Document text:
==========

Re: [RFC PATCH v2 5/8] ovl: mark overlayfs' inode dirty on shared writable mmap

[Date Prev][Date Next][Thread Prev][Thread Next][Date Index][Thread Index]

 



 ---- 在 星期五, 2020-11-06 16:50:23 Jan Kara <jack@xxxxxxx> 撰写 ----
 > On Fri 06-11-20 10:41:44, Chengguang Xu wrote:
 > >  ---- 在 星期四, 2020-11-05 23:54:34 Jan Kara <jack@xxxxxxx> 撰写 ----
 > >  > On Thu 05-11-20 16:21:27, Amir Goldstein wrote:
 > >  > > On Thu, Nov 5, 2020 at 4:03 PM Jan Kara <jack@xxxxxxx> wrote:
 > >  > > >
 > >  > > > On Wed 04-11-20 19:54:03, Chengguang Xu wrote:
 > >  > > > >  ---- 在 星期二, 2020-11-03 01:30:52 Jan Kara <jack@xxxxxxx> 撰写 ----
 > >  > > > >  > On Sun 25-10-20 11:41:14, Chengguang Xu wrote:
 > >  > > > >  > > Overlayfs cannot be notified when mmapped area gets dirty,
 > >  > > > >  > > so we need to proactively mark inode dirty in ->mmap operation.
 > >  > > > >  > >
 > >  > > > >  > > Signed-off-by: Chengguang Xu <cgxu519@xxxxxxxxxxxx>
 > >  > > > >  > > ---
 > >  > > > >  > >  fs/overlayfs/file.c | 4 ++++
 > >  > > > >  > >  1 file changed, 4 insertions(+)
 > >  > > > >  > >
 > >  > > > >  > > diff --git a/fs/overlayfs/file.c b/fs/overlayfs/file.c
 > >  > > > >  > > index efccb7c1f9bc..cd6fcdfd81a9 100644
 > >  > > > >  > > --- a/fs/overlayfs/file.c
 > >  > > > >  > > +++ b/fs/overlayfs/file.c
 > >  > > > >  > > @@ -486,6 +486,10 @@ static int ovl_mmap(struct file *file, struct vm_area_struct *vma)
 > >  > > > >  > >          /* Drop reference count from new vm_file value */
 > >  > > > >  > >          fput(realfile);
 > >  > > > >  > >      } else {
 > >  > > > >  > > +        if (vma->vm_flags & (VM_SHARED|VM_MAYSHARE) &&
 > >  > > > >  > > +            vma->vm_flags & (VM_WRITE|VM_MAYWRITE))
 > >  > > > >  > > +            ovl_mark_inode_dirty(file_inode(file));
 > >  > > > >  > > +
 > >  > > > >  >
 > >  > > > >  > But does this work reliably? I mean once writeback runs, your inode (as
 > >  > > > >  > well as upper inode) is cleaned. Then a page fault comes so file has dirty
 > >  > > > >  > pages again and would need flushing but overlayfs inode stays clean? Am I
 > >  > > > >  > missing something?

==========

Data lines:

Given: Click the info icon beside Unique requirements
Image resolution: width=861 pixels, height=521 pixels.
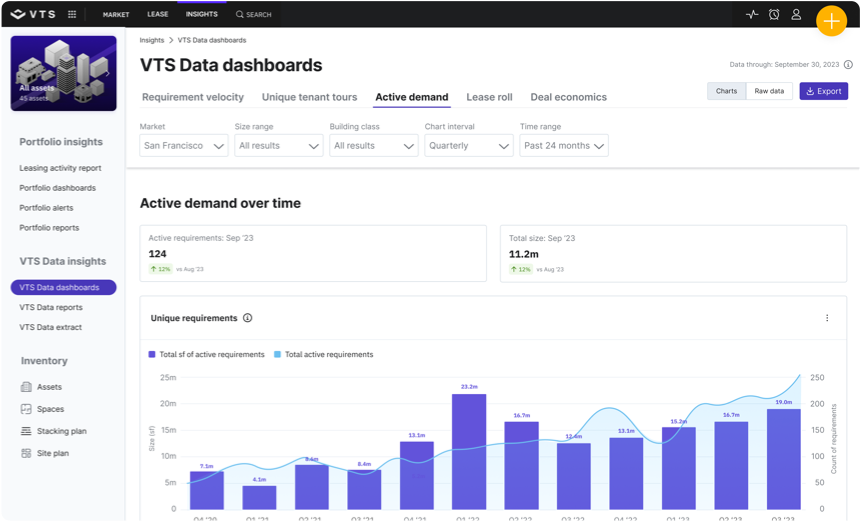Looking at the screenshot, I should 247,318.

==========

Exercise requirements:
1 – In the overlayfs patch thread, which file does the patch change, and how many lines does it add?
2 – Summarize the overlayfs patch thread in two sentences.
3 – Reproduce the overlayfs patch thread word for word, between "---- 在 星期五, 2020-11-06" and "in ->mmap operation.", inclusive.

Answers given:
1 – It changes fs/overlayfs/file.c and adds 4 lines.

2 – Chengguang Xu's patch changes ovl_mmap in fs/overlayfs/file.c so that it proactively marks the overlayfs inode dirty for shared writable mappings, because overlayfs cannot be notified when an mmapped area gets dirty. Jan Kara asks whether this works reliably: once writeback cleans the inode and the upper inode, a later page fault could leave the file with dirty pages again while the overlayfs inode stays clean.

3 –
---- 在 星期五, 2020-11-06 16:50:23 Jan Kara <jack@xxxxxxx> 撰写 ----
 > On Fri 06-11-20 10:41:44, Chengguang Xu wrote:
 > >  ---- 在 星期四, 2020-11-05 23:54:34 Jan Kara <jack@xxxxxxx> 撰写 ----
 > >  > On Thu 05-11-20 16:21:27, Amir Goldstein wrote:
 > >  > > On Thu, Nov 5, 2020 at 4:03 PM Jan Kara <jack@xxxxxxx> wrote:
 > >  > > >
 > >  > > > On Wed 04-11-20 19:54:03, Chengguang Xu wrote:
 > >  > > > >  ---- 在 星期二, 2020-11-03 01:30:52 Jan Kara <jack@xxxxxxx> 撰写 ----
 > >  > > > >  > On Sun 25-10-20 11:41:14, Chengguang Xu wrote:
 > >  > > > >  > > Overlayfs cannot be notified when mmapped area gets dirty,
 > >  > > > >  > > so we need to proactively mark inode dirty in ->mmap operation.